Un’esistenza memore – di S. Giovanni Paolo II

“Un’esistenza «memore»” – di S. GIOVANNI PAOLO II, Lettera ai sacerdoti per il Giovedì Santo 2005 – La Casa di Miriam studi

5. «Hoc facite in meam commemorationem». Queste parole di Gesù ci sono state conservate, oltre che da Luca (22,19), anche da Paolo (1 Cor 11,24). Il contesto nel quale sono state pronunciate – è bene tenerlo presente – è quello della cena pasquale, che per gli ebrei era appunto un « memoriale » (zikkarôn, in ebraico). In quella circostanza gli israeliti rivivevano innanzitutto l’Esodo, ma con esso anche gli altri eventi importanti della loro storia: la vocazione di Abramo, il sacrificio di Isacco, l’alleanza del Sinai, i tanti interventi di Dio in difesa del suo popolo. Anche per i cristiani l’Eucaristia è «memoriale », ma lo è in una misura unica: non ricorda soltanto, ma attualizza sacramentalmente la morte e la risurrezione del Signore.
Vorrei inoltre sottolineare che Gesù ha detto: «Fate questo in memoria di me». L’Eucaristia dunque non ricorda semplicemente un fatto: ricorda Lui! Per il sacerdote ripetere ogni giorno, in persona Christi, le parole del «memoriale» costituisce un invito a sviluppare una «spiritualità della memoria». In un tempo in cui i rapidi cambiamenti culturali e sociali allentano il senso della tradizione ed espongono specialmente le nuove generazioni al rischio di smarrire il rapporto con le proprie radici, il sacerdote è chiamato ad essere, nella comunità a lui affidata, l’uomo del ricordo fedele di Cristo e di tutto il suo mistero: la sua prefigurazione nell’Antico Testamento, la sua attuazione nel Nuovo, il suo progressivo approfondimento, sotto la guida dello Spirito, secondo l’esplicita promessa: «Egli v’insegnerà ogni cosa e vi ricorderà tutto ciò che io vi ho detto» (Gv 14,26).

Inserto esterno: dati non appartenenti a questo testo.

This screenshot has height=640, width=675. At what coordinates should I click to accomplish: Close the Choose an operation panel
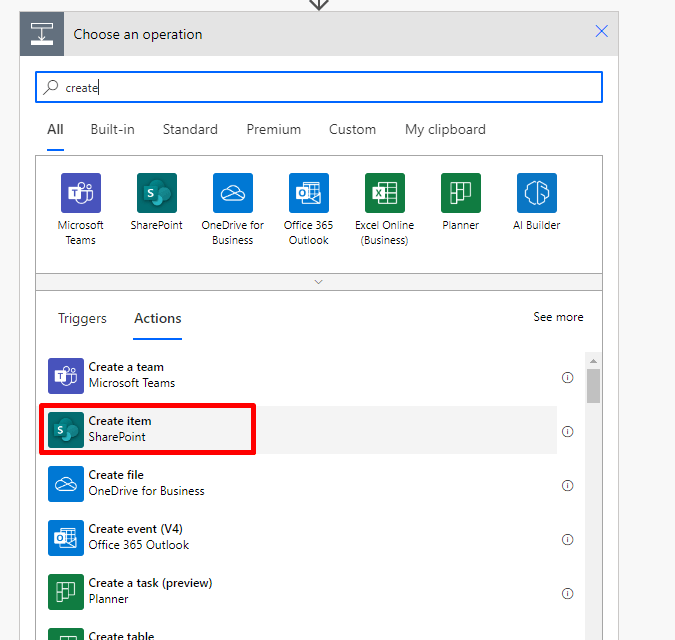point(601,31)
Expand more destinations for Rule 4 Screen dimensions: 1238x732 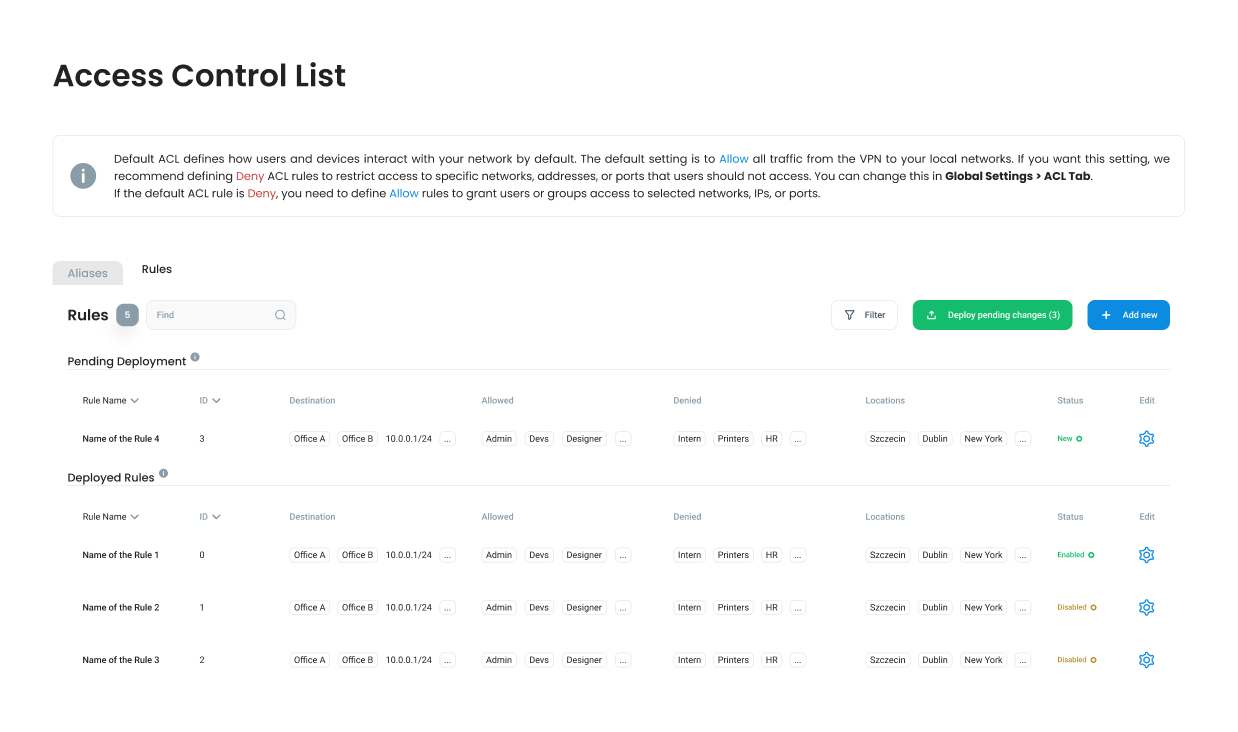(447, 439)
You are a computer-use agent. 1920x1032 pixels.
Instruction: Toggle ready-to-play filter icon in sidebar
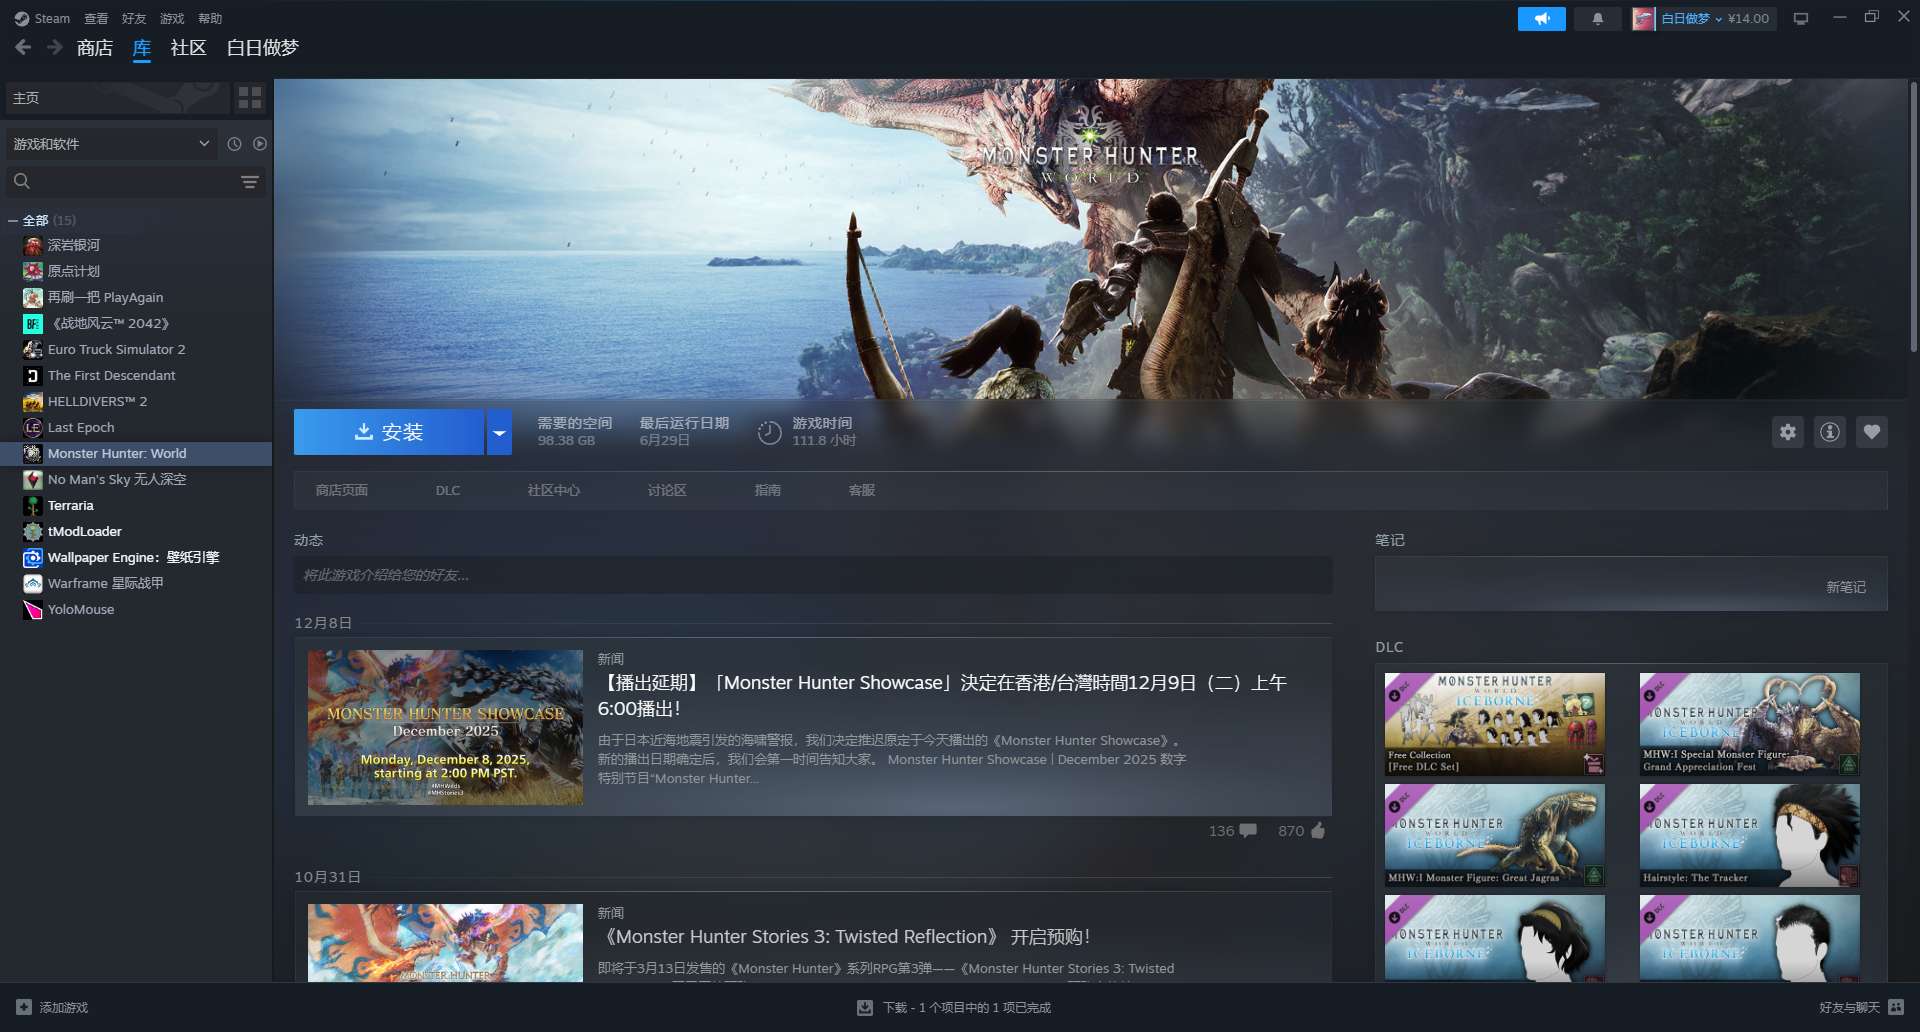pos(260,144)
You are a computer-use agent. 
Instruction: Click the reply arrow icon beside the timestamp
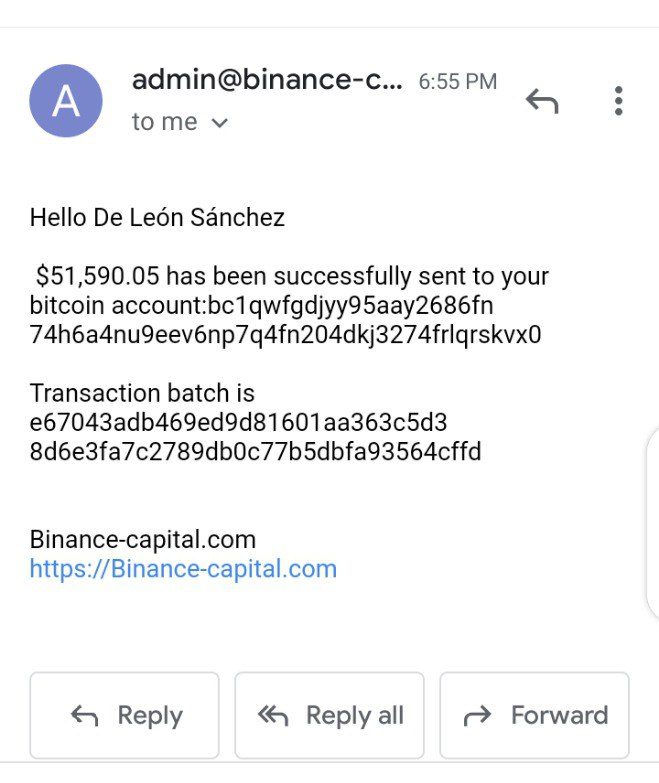(541, 101)
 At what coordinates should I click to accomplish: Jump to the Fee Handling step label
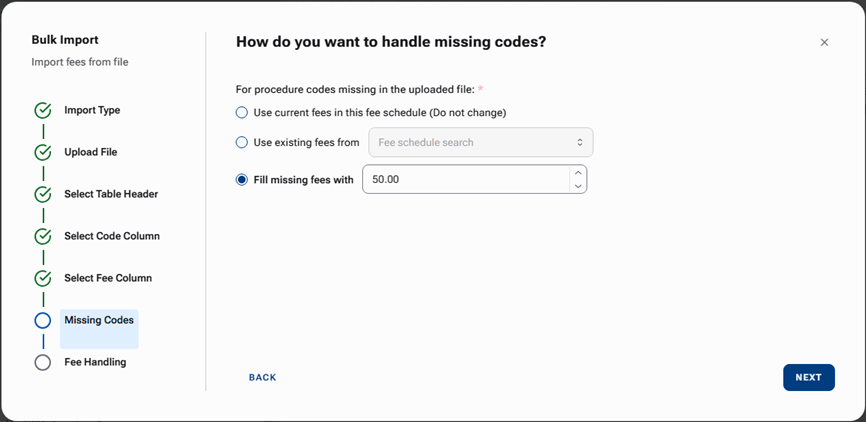(x=95, y=363)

6. «Mysterium fidei!». Con questa esclamazione il sacerdote esprime, dopo ogni consacrazione del pane e del vino, lo stupore sempre rinnovato per lo straordinario prodigio che si è compiuto tra le sue mani. E’ un prodigio che solo gli occhi della fede possono percepire. Gli elementi naturali non perdono le loro esterne caratteristiche, giacché le « specie » restano quelle del pane e del vino; ma la loro « sostanza », per la potenza della parola di Cristo e dell’azione dello Spirito Santo, si converte nella sostanza del corpo e del sangue di Cristo. Sull’altare è così presente « veramente, realmente, sostanzialmente » il Cristo morto e risorto nell’interezza della sua umanità e divinità. Realtà eminentemente sacra, dunque! Per questo la Chiesa circonda di tanta riverenza questo Mistero, e attentamente vigila perché siano osservate le norme liturgiche poste a tutela della santità di così grande Sacramento.
Noi sacerdoti siamo i celebranti, ma anche i custodi di questo sacrosanto Mistero. Dal nostro rapporto con l’Eucaristia trae il suo senso più esigente anche la condizione « sacra » della nostra vita. Essa deve trasparire da tutto il nostro modo di essere, ma innanzitutto dal modo stesso di celebrare. Mettiamoci per questo alla scuola dei Santi! L’Anno dell’Eucaristia ci invita a riscoprire i Santi che hanno testimoniato con particolare vigore la devozione all’Eucaristia (cfr Mane nobiscum Domine, 31). Tanti sacerdoti beatificati e canonizzati hanno dato, in questo, una testimonianza esemplare, suscitando fervore nei fedeli presenti alle loro Messe. Tanti si sono distinti per la prolungata adorazione eucaristica. Stare davanti a Gesù Eucaristia, approfittare, in certo senso, delle nostre « solitudini » per riempirle di questa Presenza, significa dare alla nostra consacrazione tutto il calore dell’intimità con Cristo, da cui prende gioia e senso la nostra vita […]”.